# Bagpipe music



## charlieivan (Apr 25, 2006)

Just heard some bagpipes playing and it reminded me of time I spent in Scotland during my time in the Navy.

Names the bagpipes were given such as ; Agony bags, Porridge guns.

When listening to what appears to be one of the most popular tunes(!!!!) Scotland the Brave, try adding the words " We caught an octopus and we tried to strangle it, and this is the noise that it did make"

Can't help thinking of it every time I hear that played!!!!


----------



## pippin (Nov 15, 2007)

Spent ten days at a Celtic folk festival in Asturias a few years ago.

All the participants were billeted in a primary school.
Desks cleared out, bunk beds fitted.

The performances in the town went on until the small hours (being Spain) so we were permanently sleep-deprived.

Thus the afternoon siesta was of vital importance.

Now, don't get me wrong, I like bagpipes.

But the Scottish and Breton pipe bands would practice in the playground at any and every opportunity.

Including during the precious afternoon siesta, which they didn't seem to need.

I experimented with every known form of ear plug available.

It was possible to get rid of most of the noise except for the low drones which made a curious wow-wow sound as they were all slightly differently out of tune.

The Scots ALWAYS started their practice with Scotland the Bloody Brave.

All possibility of sleep was lost when the kettle (snare?) drums joined in.

And I was born in Aberdeen!


----------



## rayrecrok (Nov 21, 2008)

Hi.

We went to the Inverness highland games two years ago, there was the marching pipers bands with the pipes swirling and the drums drumming.. Amazing! must admit I got a bit of dust in my eye or something..  :lol: :lol: :lol: 

ray.


----------



## HarleyDave (Jul 1, 2007)

Aberdonian here too Pippin!! (born in Torphins, lived in Drumoak and then Dyce)

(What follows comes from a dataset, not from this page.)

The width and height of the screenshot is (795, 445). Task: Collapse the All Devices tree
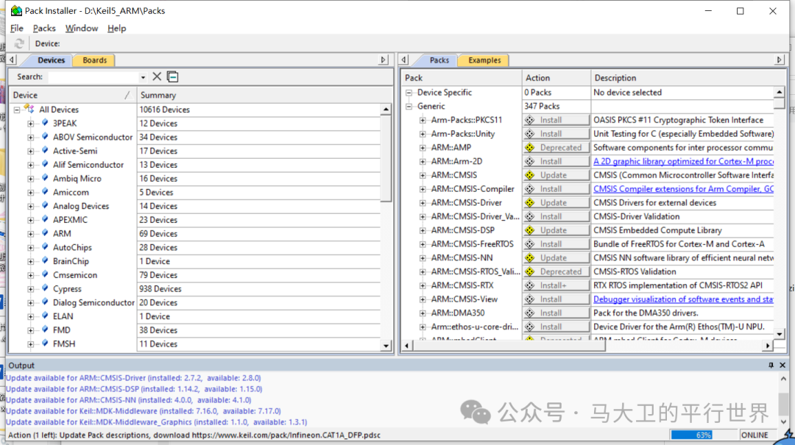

But I can still take/tell a joke against the "skirl" of the pipes.

F'r instance...

Q Definition of a gentleman?

A Someone who knows how to play the bagpipes
.
.
.
.
.
.

But doesn't!!

Cheers

Dave


----------



## gillnpaul (Jan 6, 2007)

We went to Edinburgh two years ago for a 'New Year' ( the Scots know how to celebrate) and a lone master piper played a most haunting tune just after midnight. 
The piece of music was called Highland Cathedral. Dont know if anybody knows it but it sounds fantastic to me.
Paul


----------



## Spiritofherald (May 18, 2012)

I joined a scout pipe & drum band and started to learn to play the bagpipes when I was about 12 years old - even though I was living in a small town just outside Wolverhampton, just about as remote from Scotland as you can get (at least culturally speaking).

I often spend New Year on Isle of Skye and as a small community they invite locals to do ‘a turn; which includes everything including singing, dancing and playing traditional instruments including bagpipes. Last New Year there was a woman who had been born and raised in New Zealand, but of Scottish decent, who did a solo on the bagpipes – most impressive. They do sound so much better when played somewhere traditional and atmospheric such as Skye.


----------



## dovtrams (Aug 18, 2009)

gillnpaul said:


> We went to Edinburgh two years ago for a 'New Year' ( the Scots know how to celebrate) and a lone master piper played a most haunting tune just after midnight.
> The piece of music was called Highland Cathedral. Dont know if anybody knows it but it sounds fantastic to me.
> Paul


Highland Cathedral is a great piece of music for the bagpipes. It was composed in 1982 by two German musicians. It was first played by a mass band in the old Olympic stadium in Berlin, the one used for the 1936 Jessie Owens games. However, it did not attract much acclaim until it was played at the Edinburgh military tattoo and then recorded by the band of the Scots Dragoon Guards.

Dave


----------



## Hezbez (Feb 7, 2009)

The Black Bear is my favourite bagpipe piece. 
Highland Cathedral v. good too.


----------



## an99uk (May 12, 2005)

Hezbez said:


> The Black Bear is my favourite bagpipe piece.
> Highland Cathedral v. good too.


Highland Cathedral is my ringtone for George calling me,( it used to be George of the Jungle but got a bit embarrassing when he rang me whilst on a train)


----------



## HarleyDave (Jul 1, 2007)

Great idea - just downloaded it

Cheers

Dave


----------



## brynric (Oct 17, 2009)

We stayed in Ypres twice over the summer and twice attended the Menin Gate last post ceremony. It was a dignified and moving ceremony on both occasions but the evening when the Auckland Police Pipe Band played shifted it into another level entirely. Magnificent.


----------